■ **Directions for this task**: Put every line of the data below into a Markdown table with two columns, Row and Line, numbering the lines in order. Leave out blank lines.

■ **Data for the task**:
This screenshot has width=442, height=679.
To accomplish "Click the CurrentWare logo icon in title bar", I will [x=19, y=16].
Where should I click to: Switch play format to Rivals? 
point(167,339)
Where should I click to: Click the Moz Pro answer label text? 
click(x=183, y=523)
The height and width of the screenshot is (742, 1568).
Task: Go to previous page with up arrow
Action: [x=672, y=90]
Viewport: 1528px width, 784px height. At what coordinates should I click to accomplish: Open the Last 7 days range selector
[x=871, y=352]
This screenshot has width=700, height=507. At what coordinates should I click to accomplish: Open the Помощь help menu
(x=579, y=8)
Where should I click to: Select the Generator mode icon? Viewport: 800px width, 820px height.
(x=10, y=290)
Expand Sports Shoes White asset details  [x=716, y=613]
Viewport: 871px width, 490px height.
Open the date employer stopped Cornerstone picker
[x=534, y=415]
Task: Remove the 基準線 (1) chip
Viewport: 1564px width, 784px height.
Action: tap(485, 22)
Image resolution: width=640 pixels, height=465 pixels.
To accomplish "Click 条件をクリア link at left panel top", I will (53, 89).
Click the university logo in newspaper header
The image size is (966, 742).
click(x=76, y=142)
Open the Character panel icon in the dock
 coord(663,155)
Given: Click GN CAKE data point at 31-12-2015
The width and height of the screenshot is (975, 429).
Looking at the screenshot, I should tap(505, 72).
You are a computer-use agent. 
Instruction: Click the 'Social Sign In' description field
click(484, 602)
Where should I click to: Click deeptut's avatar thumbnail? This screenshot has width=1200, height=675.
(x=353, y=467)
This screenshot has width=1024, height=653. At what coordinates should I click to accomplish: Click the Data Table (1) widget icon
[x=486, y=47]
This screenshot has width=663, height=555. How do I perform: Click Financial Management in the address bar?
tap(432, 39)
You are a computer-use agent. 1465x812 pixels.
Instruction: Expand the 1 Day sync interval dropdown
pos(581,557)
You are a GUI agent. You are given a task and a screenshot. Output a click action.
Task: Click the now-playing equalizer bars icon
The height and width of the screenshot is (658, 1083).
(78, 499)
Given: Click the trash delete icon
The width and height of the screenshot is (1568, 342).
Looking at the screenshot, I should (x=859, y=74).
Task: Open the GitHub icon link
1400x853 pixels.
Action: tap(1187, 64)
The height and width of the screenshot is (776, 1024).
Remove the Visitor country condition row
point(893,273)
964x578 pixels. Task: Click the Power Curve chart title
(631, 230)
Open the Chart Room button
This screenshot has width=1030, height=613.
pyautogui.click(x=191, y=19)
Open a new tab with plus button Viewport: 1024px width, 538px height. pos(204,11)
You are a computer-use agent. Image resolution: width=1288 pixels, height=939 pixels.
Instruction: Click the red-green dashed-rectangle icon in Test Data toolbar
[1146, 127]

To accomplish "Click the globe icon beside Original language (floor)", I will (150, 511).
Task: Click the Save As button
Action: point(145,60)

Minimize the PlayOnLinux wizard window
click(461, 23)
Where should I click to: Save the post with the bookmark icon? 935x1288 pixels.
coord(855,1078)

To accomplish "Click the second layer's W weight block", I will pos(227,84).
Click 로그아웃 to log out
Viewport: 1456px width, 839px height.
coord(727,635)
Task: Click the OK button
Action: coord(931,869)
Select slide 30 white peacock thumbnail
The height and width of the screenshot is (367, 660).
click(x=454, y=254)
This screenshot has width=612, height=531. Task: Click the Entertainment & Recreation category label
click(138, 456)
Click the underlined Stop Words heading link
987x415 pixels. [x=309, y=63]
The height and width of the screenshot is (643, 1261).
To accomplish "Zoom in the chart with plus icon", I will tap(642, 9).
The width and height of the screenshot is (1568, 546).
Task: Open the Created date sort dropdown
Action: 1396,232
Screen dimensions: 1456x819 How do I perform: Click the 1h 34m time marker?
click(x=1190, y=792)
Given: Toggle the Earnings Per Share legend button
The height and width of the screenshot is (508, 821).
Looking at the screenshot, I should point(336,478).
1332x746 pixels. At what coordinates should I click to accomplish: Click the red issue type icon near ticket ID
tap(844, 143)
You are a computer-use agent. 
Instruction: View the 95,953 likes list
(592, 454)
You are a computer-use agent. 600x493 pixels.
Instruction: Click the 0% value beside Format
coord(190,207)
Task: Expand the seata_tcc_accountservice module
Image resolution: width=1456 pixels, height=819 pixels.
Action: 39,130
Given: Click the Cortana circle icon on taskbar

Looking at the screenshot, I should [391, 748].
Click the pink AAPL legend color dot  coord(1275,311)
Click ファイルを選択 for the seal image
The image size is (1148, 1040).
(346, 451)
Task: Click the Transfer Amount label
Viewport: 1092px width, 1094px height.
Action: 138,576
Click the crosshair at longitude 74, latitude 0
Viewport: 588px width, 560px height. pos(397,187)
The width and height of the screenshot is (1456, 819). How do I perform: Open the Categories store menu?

■ **Result**:
| Row | Line |
|---|---|
| 1 | This screenshot has width=442, height=679. |
| 2 | To accomplish "Click the CurrentWare logo icon in title bar", I will [x=19, y=16]. |
| 3 | Where should I click to: Switch play format to Rivals?  |
| 4 | point(167,339) |
| 5 | Where should I click to: Click the Moz Pro answer label text?  |
| 6 | click(x=183, y=523) |
| 7 | The height and width of the screenshot is (742, 1568). |
| 8 | Task: Go to previous page with up arrow |
| 9 | Action: [x=672, y=90] |
| 10 | Viewport: 1528px width, 784px height. At what coordinates should I click to accomplish: Open the Last 7 days range selector |
| 11 | [x=871, y=352] |
| 12 | This screenshot has width=700, height=507. At what coordinates should I click to accomplish: Open the Помощь help menu |
| 13 | (x=579, y=8) |
| 14 | Where should I click to: Select the Generator mode icon? Viewport: 800px width, 820px height. |
| 15 | (x=10, y=290) |
| 16 | Expand Sports Shoes White asset details  [x=716, y=613] |
| 17 | Viewport: 871px width, 490px height. |
| 18 | Open the date employer stopped Cornerstone picker |
| 19 | [x=534, y=415] |
| 20 | Task: Remove the 基準線 (1) chip |
| 21 | Viewport: 1564px width, 784px height. |
| 22 | Action: tap(485, 22) |
| 23 | Image resolution: width=640 pixels, height=465 pixels. |
| 24 | To accomplish "Click 条件をクリア link at left panel top", I will (53, 89). |
| 25 | Click the university logo in newspaper header |
| 26 | The image size is (966, 742). |
| 27 | click(x=76, y=142) |
| 28 | Open the Character panel icon in the dock |
| 29 |  coord(663,155) |
| 30 | Given: Click GN CAKE data point at 31-12-2015 |
| 31 | The width and height of the screenshot is (975, 429). |
| 32 | Looking at the screenshot, I should tap(505, 72). |
| 33 | You are a computer-use agent.  |
| 34 | Instruction: Click the 'Social Sign In' description field |
| 35 | click(484, 602) |
| 36 | Where should I click to: Click deeptut's avatar thumbnail? This screenshot has width=1200, height=675. |
| 37 | (x=353, y=467) |
| 38 | This screenshot has width=1024, height=653. At what coordinates should I click to accomplish: Click the Data Table (1) widget icon |
| 39 | [x=486, y=47] |
| 40 | This screenshot has width=663, height=555. How do I perform: Click Financial Management in the address bar? |
| 41 | tap(432, 39) |
| 42 | You are a computer-use agent. 1465x812 pixels. |
| 43 | Instruction: Expand the 1 Day sync interval dropdown |
| 44 | pos(581,557) |
| 45 | You are a GUI agent. You are given a task and a screenshot. Output a click action. |
| 46 | Task: Click the now-playing equalizer bars icon |
| 47 | The height and width of the screenshot is (658, 1083). |
| 48 | (78, 499) |
| 49 | Given: Click the trash delete icon |
| 50 | The width and height of the screenshot is (1568, 342). |
| 51 | Looking at the screenshot, I should (x=859, y=74). |
| 52 | Task: Open the GitHub icon link |
| 53 | 1400x853 pixels. |
| 54 | Action: tap(1187, 64) |
| 55 | The height and width of the screenshot is (776, 1024). |
| 56 | Remove the Visitor country condition row |
| 57 | point(893,273) |
| 58 | 964x578 pixels. Task: Click the Power Curve chart title |
| 59 | (631, 230) |
| 60 | Open the Chart Room button |
| 61 | This screenshot has width=1030, height=613. |
| 62 | pyautogui.click(x=191, y=19) |
| 63 | Open a new tab with plus button Viewport: 1024px width, 538px height. pos(204,11) |
| 64 | You are a computer-use agent. Image resolution: width=1288 pixels, height=939 pixels. |
| 65 | Instruction: Click the red-green dashed-rectangle icon in Test Data toolbar |
| 66 | [1146, 127] |
| 67 | To accomplish "Click the globe icon beside Original language (floor)", I will (150, 511). |
| 68 | Task: Click the Save As button |
| 69 | Action: point(145,60) |
| 70 | Minimize the PlayOnLinux wizard window |
| 71 | click(461, 23) |
| 72 | Where should I click to: Save the post with the bookmark icon? 935x1288 pixels. |
| 73 | coord(855,1078) |
| 74 | To accomplish "Click the second layer's W weight block", I will pos(227,84). |
| 75 | Click 로그아웃 to log out |
| 76 | Viewport: 1456px width, 839px height. |
| 77 | coord(727,635) |
| 78 | Task: Click the OK button |
| 79 | Action: coord(931,869) |
| 80 | Select slide 30 white peacock thumbnail |
| 81 | The height and width of the screenshot is (367, 660). |
| 82 | click(x=454, y=254) |
| 83 | This screenshot has width=612, height=531. Task: Click the Entertainment & Recreation category label |
| 84 | click(138, 456) |
| 85 | Click the underlined Stop Words heading link |
| 86 | 987x415 pixels. [x=309, y=63] |
| 87 | The height and width of the screenshot is (643, 1261). |
| 88 | To accomplish "Zoom in the chart with plus icon", I will tap(642, 9). |
| 89 | The width and height of the screenshot is (1568, 546). |
| 90 | Task: Open the Created date sort dropdown |
| 91 | Action: 1396,232 |
| 92 | Screen dimensions: 1456x819 How do I perform: Click the 1h 34m time marker? |
| 93 | click(x=1190, y=792) |
| 94 | Given: Toggle the Earnings Per Share legend button |
| 95 | The height and width of the screenshot is (508, 821). |
| 96 | Looking at the screenshot, I should point(336,478). |
| 97 | 1332x746 pixels. At what coordinates should I click to accomplish: Click the red issue type icon near ticket ID |
| 98 | tap(844, 143) |
| 99 | You are a computer-use agent.  |
| 100 | Instruction: View the 95,953 likes list |
| 101 | (592, 454) |
| 102 | You are a computer-use agent. 600x493 pixels. |
| 103 | Instruction: Click the 0% value beside Format |
| 104 | coord(190,207) |
| 105 | Task: Expand the seata_tcc_accountservice module |
| 106 | Image resolution: width=1456 pixels, height=819 pixels. |
| 107 | Action: 39,130 |
| 108 | Given: Click the Cortana circle icon on taskbar |
| 109 | Looking at the screenshot, I should [391, 748]. |
| 110 | Click the pink AAPL legend color dot  coord(1275,311) |
| 111 | Click ファイルを選択 for the seal image |
| 112 | The image size is (1148, 1040). |
| 113 | (346, 451) |
| 114 | Task: Click the Transfer Amount label |
| 115 | Viewport: 1092px width, 1094px height. |
| 116 | Action: 138,576 |
| 117 | Click the crosshair at longitude 74, latitude 0 |
| 118 | Viewport: 588px width, 560px height. pos(397,187) |
| 119 | The width and height of the screenshot is (1456, 819). How do I perform: Open the Categories store menu? |